1.5 Add income data to your restaurant data

Add the income data to your dataframe from the previous step, merging the census data based on the tract that each restaurant is within.

Code

# this step is completed in 1.4

1.6 Make a plot of median household income vs. Yelp stars

Our dataset has the number of stars for each restaurant, rounded to the nearest 0.5 star. In this step, create a line plot that shows the average income value for each stars category (e.g., all restaurants with 1 star, 1.5 stars, 2 stars, etc.)

While their are multiple ways to do this, the seaborn.lineplot() is a great option. This can show the average value in each category as well as 95% uncertainty intervals. Use this function to plot the stars (“x”) vs. average income (“y”) for all of our restaurants, using the dataframe from last step. Be sure to format your figure to make it look nice!

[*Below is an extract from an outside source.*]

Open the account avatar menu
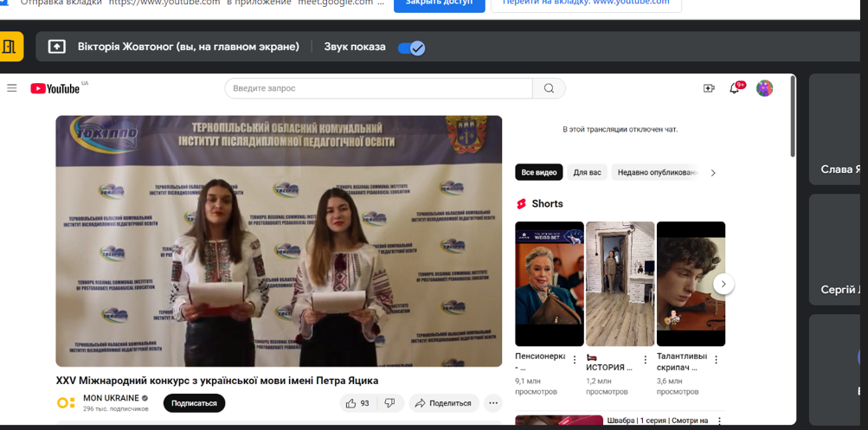868x430 pixels. coord(764,88)
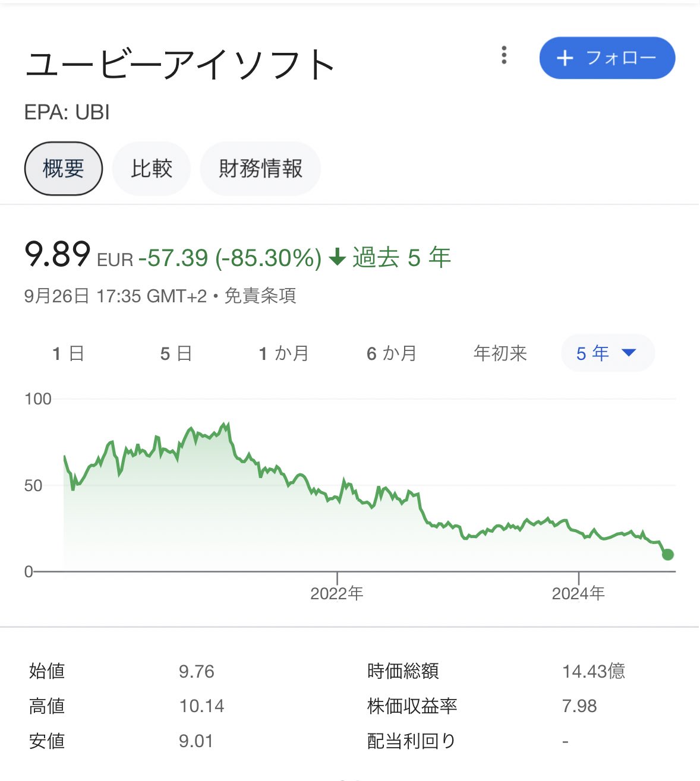Open the 財務情報 tab

(x=261, y=169)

Question: Is there a correlation between a restaurant’s ratings and the income levels of its surrounding neighborhood?

Code

stars = tract_restaurant.loc[:, ['stars','Median Household Income']].groupby(['stars']).median(['Median Household Income']).reset_index()

Code

import seaborn as sns

Code

sns.set_theme()
sns.lineplot(data=stars, x="stars", y="Median Household Income")

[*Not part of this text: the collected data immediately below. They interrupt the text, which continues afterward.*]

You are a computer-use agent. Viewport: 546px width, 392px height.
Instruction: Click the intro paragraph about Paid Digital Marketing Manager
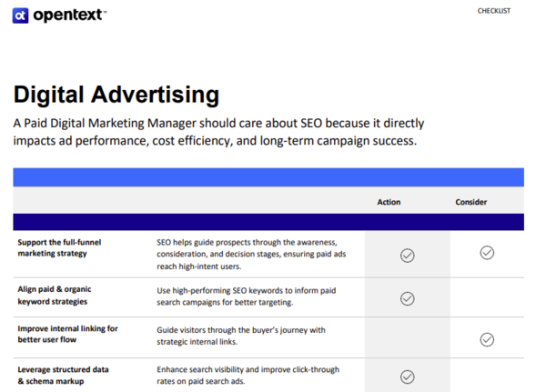[x=218, y=132]

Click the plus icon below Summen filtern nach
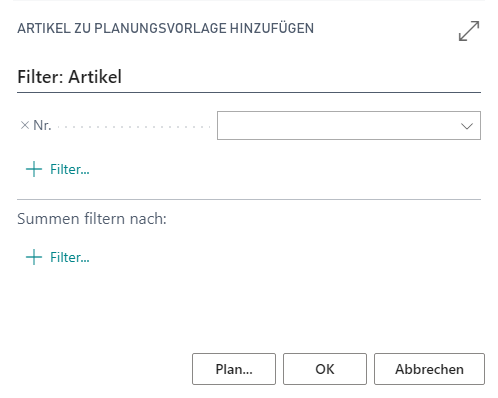click(x=34, y=257)
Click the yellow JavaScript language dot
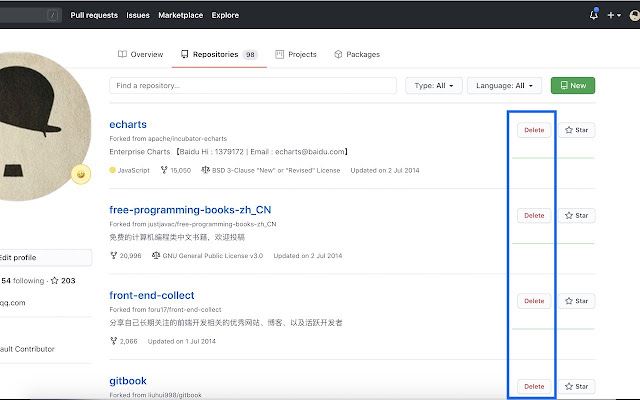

<Axes: xlabel='stars', ylabel='Median Household Income'>

As suggested by the graph above, there is an overall trend of higher ratings of restaurants associated with higeher median household income in the tracts that restaurants are located in.

2. Fast food trends in Philadelphia

At the end of part 1, you should have seen a strong trend where higher income tracts generally had restaurants with better reviews. In this section, we’ll explore the impact of fast food restaurants and how they might be impacting this trend.

Hypothesis

Fast food restaurants are predominantly located in areas with lower median income levels.
Fast food restaurants have worse reviews compared to typical restaurants.

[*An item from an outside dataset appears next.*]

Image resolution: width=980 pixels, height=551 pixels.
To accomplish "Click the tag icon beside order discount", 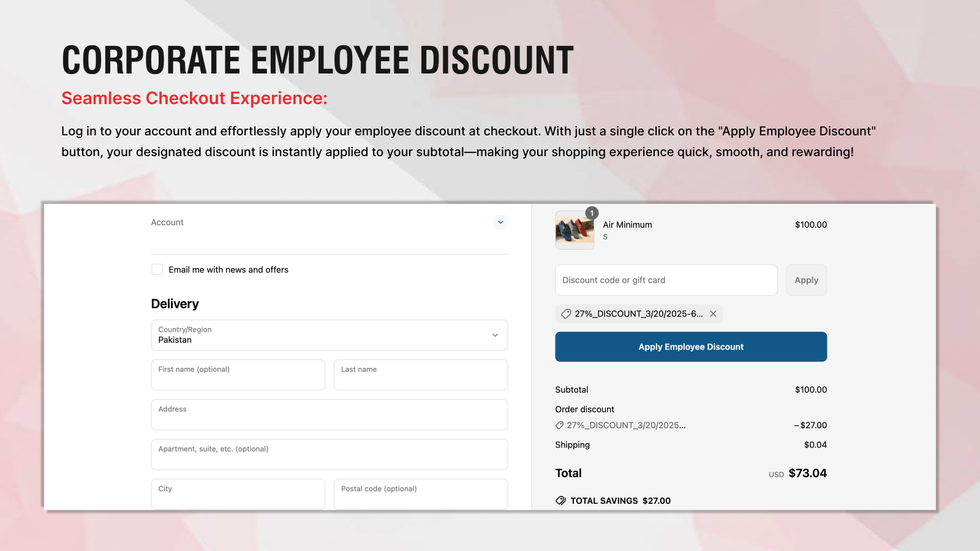I will pyautogui.click(x=559, y=425).
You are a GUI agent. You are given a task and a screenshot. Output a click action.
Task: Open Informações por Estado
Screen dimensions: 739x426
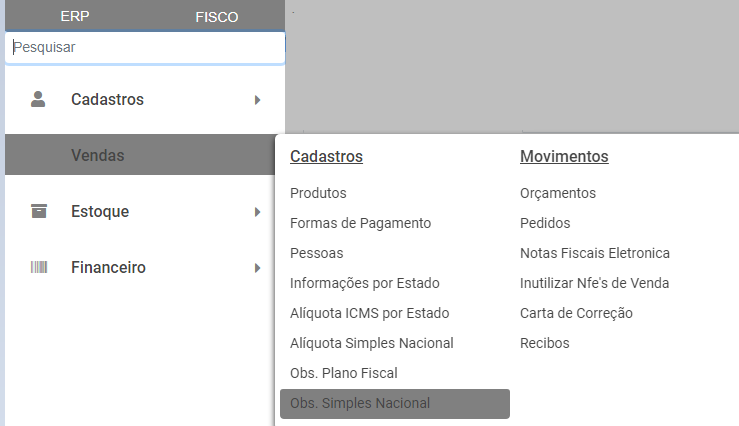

If true, these two hypotheses could help to explain the trend we found in part 1. Let’s dive in and test our hypotheses!

2.1 Identify fast food restaurants

The “categories” column in our dataset contains multiple classifications for each restaurant. One such category is “Fast Food”. In this step, add a new column called “is_fast_food” that is True if the “categories” column contains the term “Fast Food” and False otherwise

Code

tract_restaurant['is_fast_food'] = tract_restaurant['categories'].str.contains('Fast Food')

2.2 Calculate the median income for fast food and otherwise

Group by the “is_fast_food” column and calculate the median income for restaurants that are and are not fast food. You should find that income levels are lower in tracts with fast food.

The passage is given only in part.